-------- Extracted entries --------

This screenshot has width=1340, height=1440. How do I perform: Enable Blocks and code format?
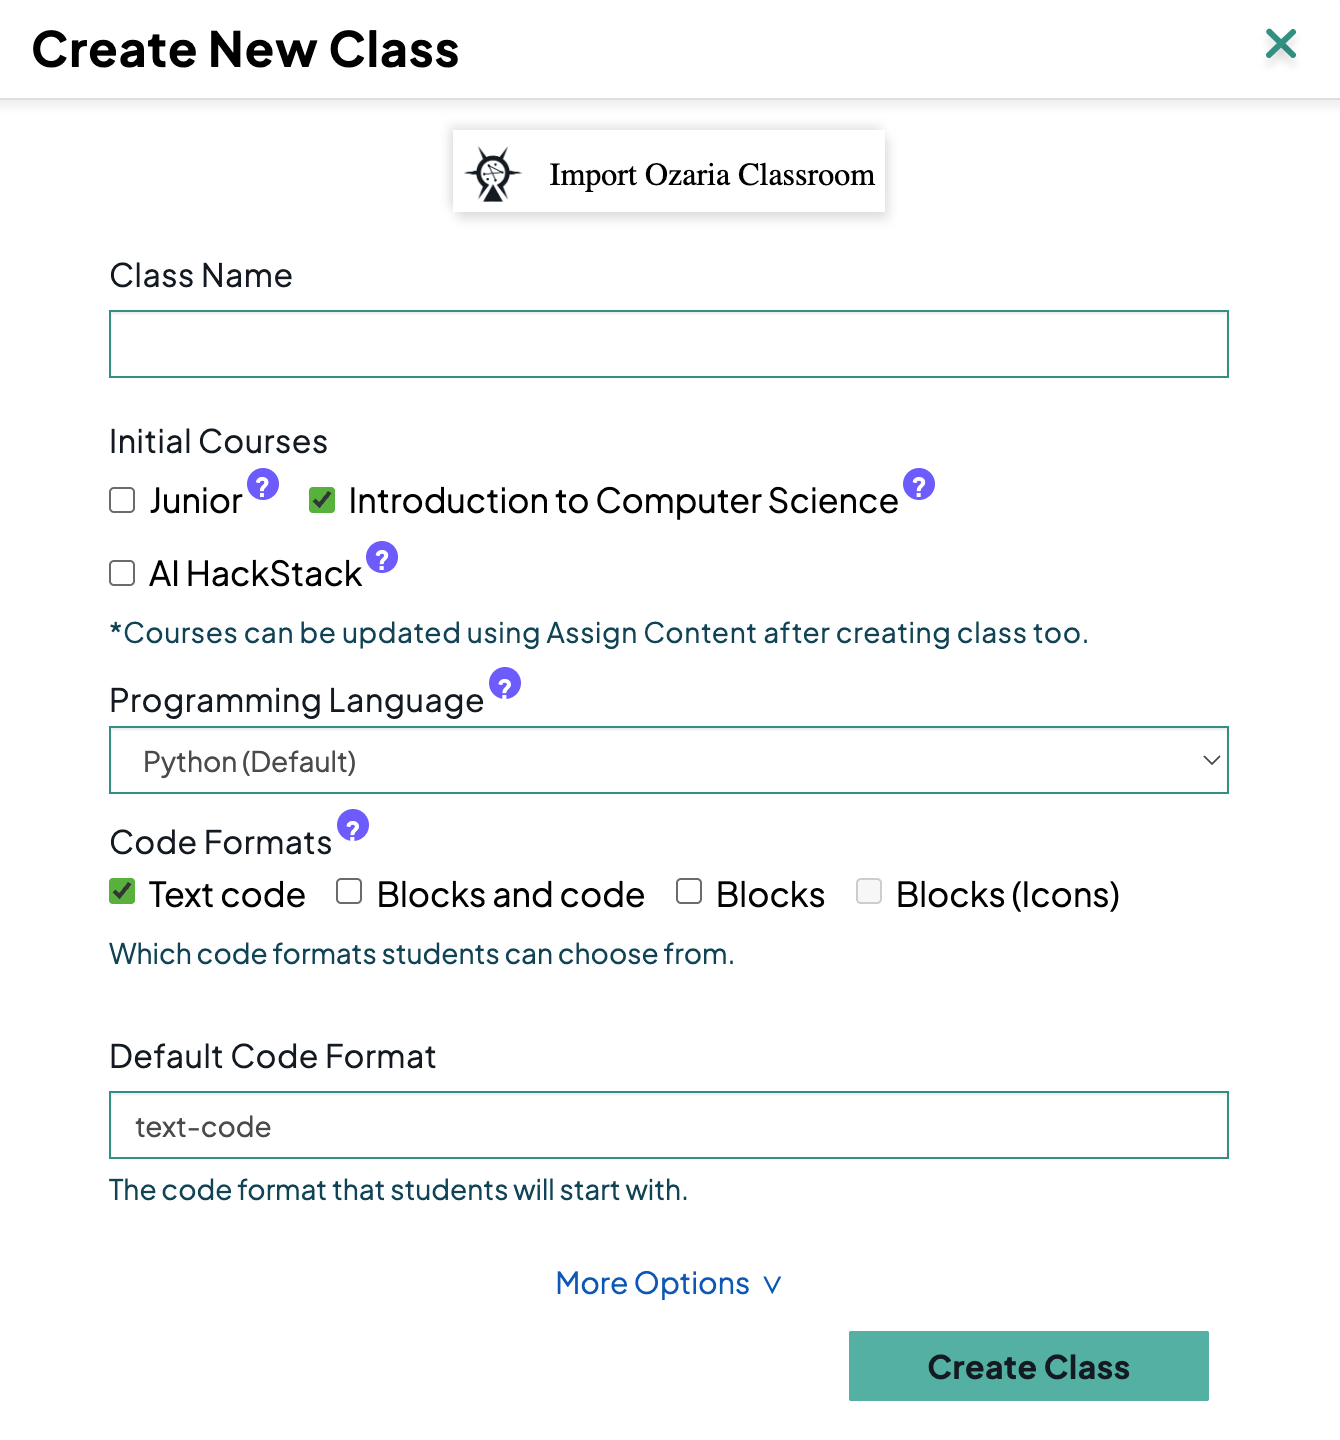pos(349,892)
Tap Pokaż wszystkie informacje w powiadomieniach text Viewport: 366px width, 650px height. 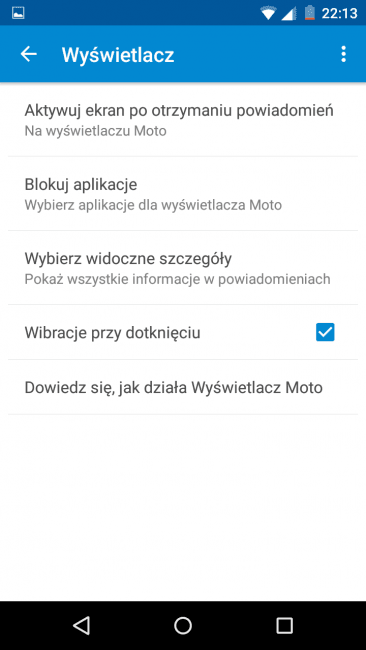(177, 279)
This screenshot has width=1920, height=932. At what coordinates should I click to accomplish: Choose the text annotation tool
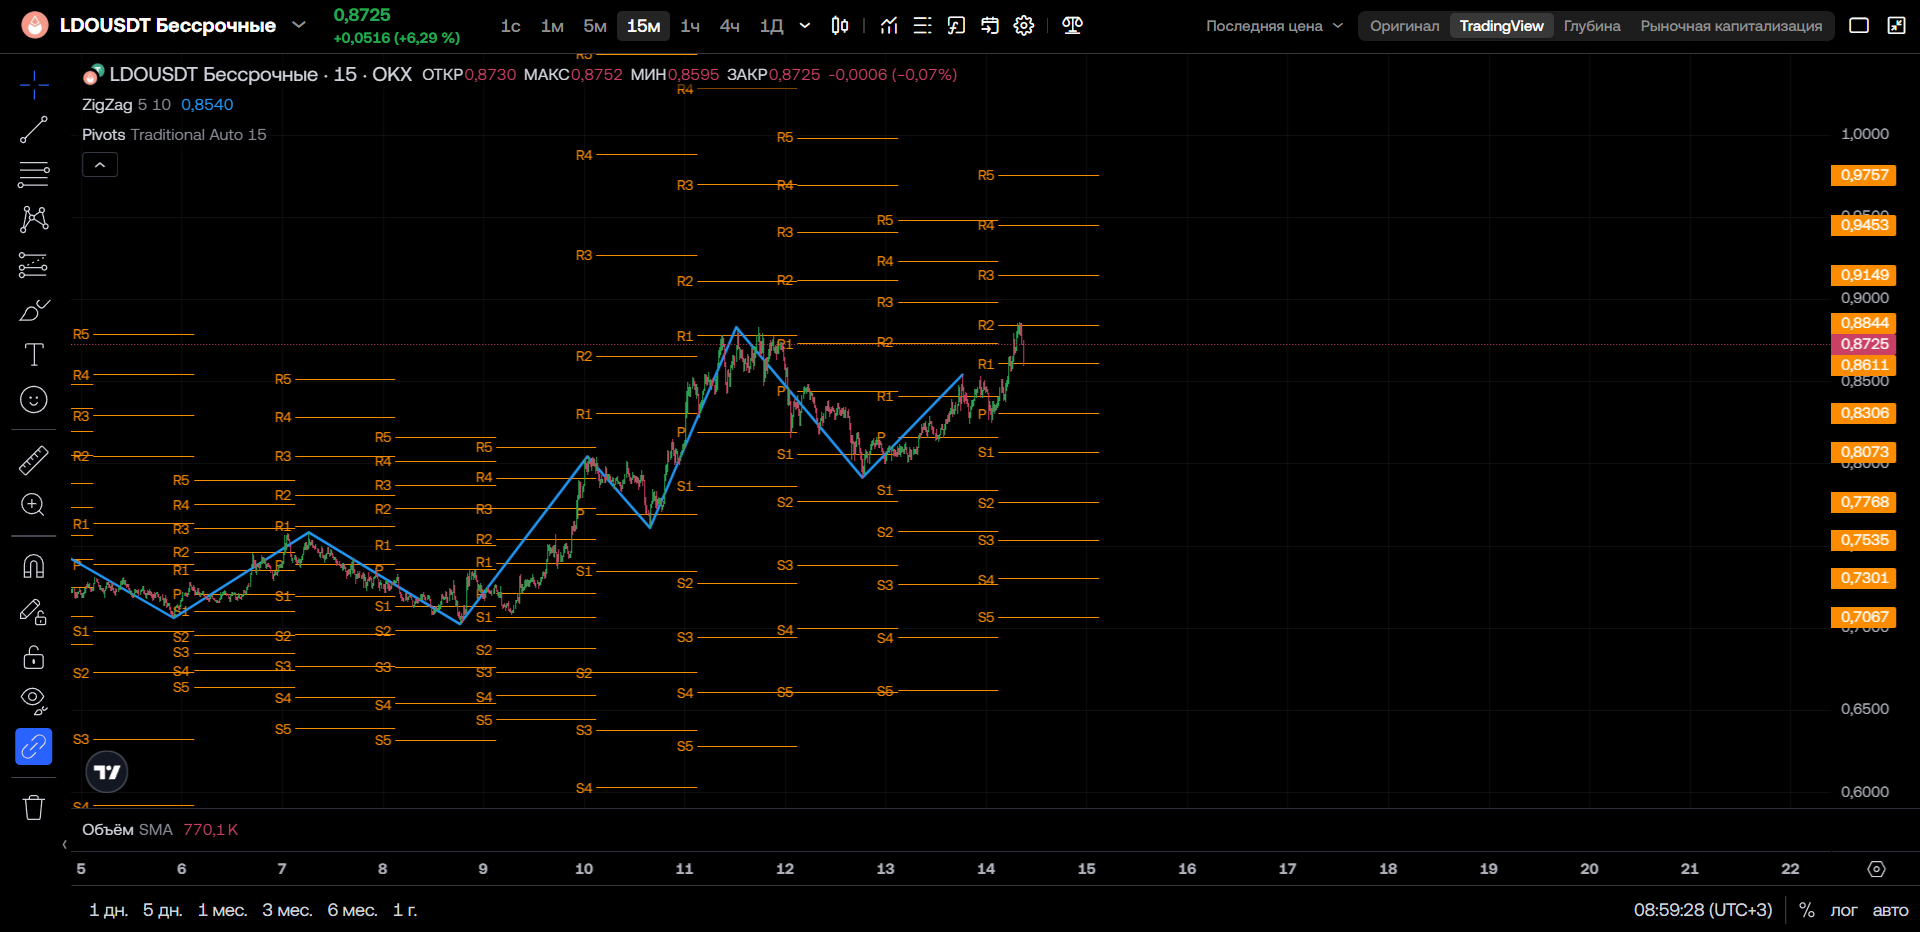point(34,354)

--------
-------- Extracted entries --------

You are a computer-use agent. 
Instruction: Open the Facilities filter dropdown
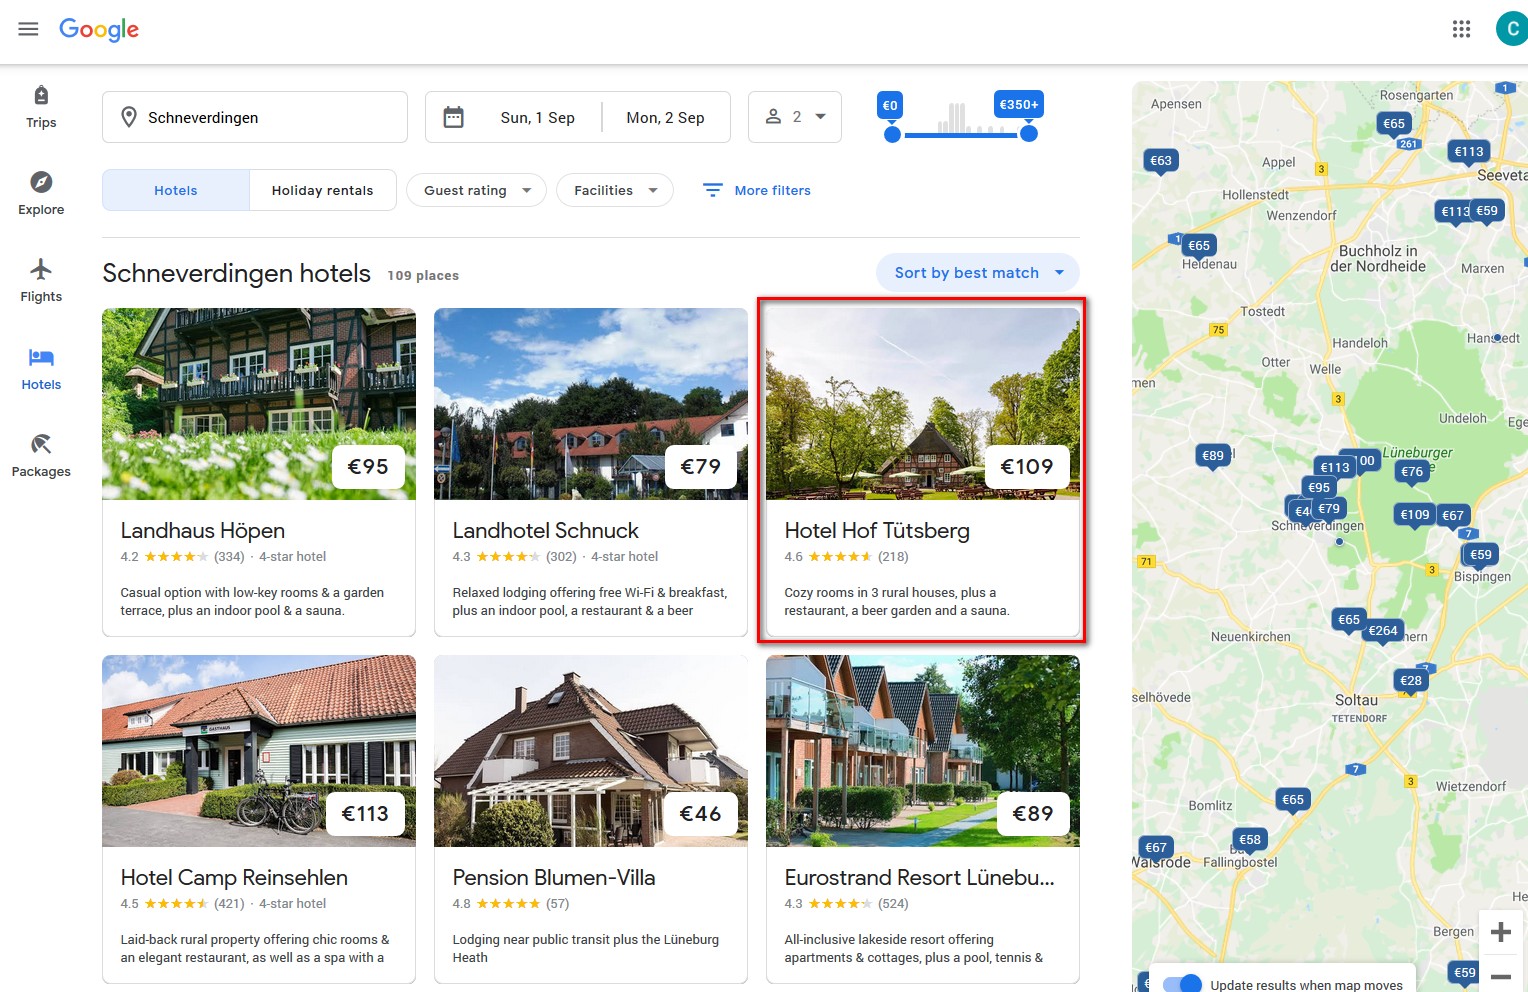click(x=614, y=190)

--------
-------- Extracted entries --------

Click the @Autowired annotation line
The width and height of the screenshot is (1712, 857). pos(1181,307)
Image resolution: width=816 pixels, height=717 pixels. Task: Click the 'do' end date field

--------

▶ _What the exercise asks_: Count the lines in the listing above that contain the string "This", with case counting. Reply with the number alone.

▶ _In response_: 2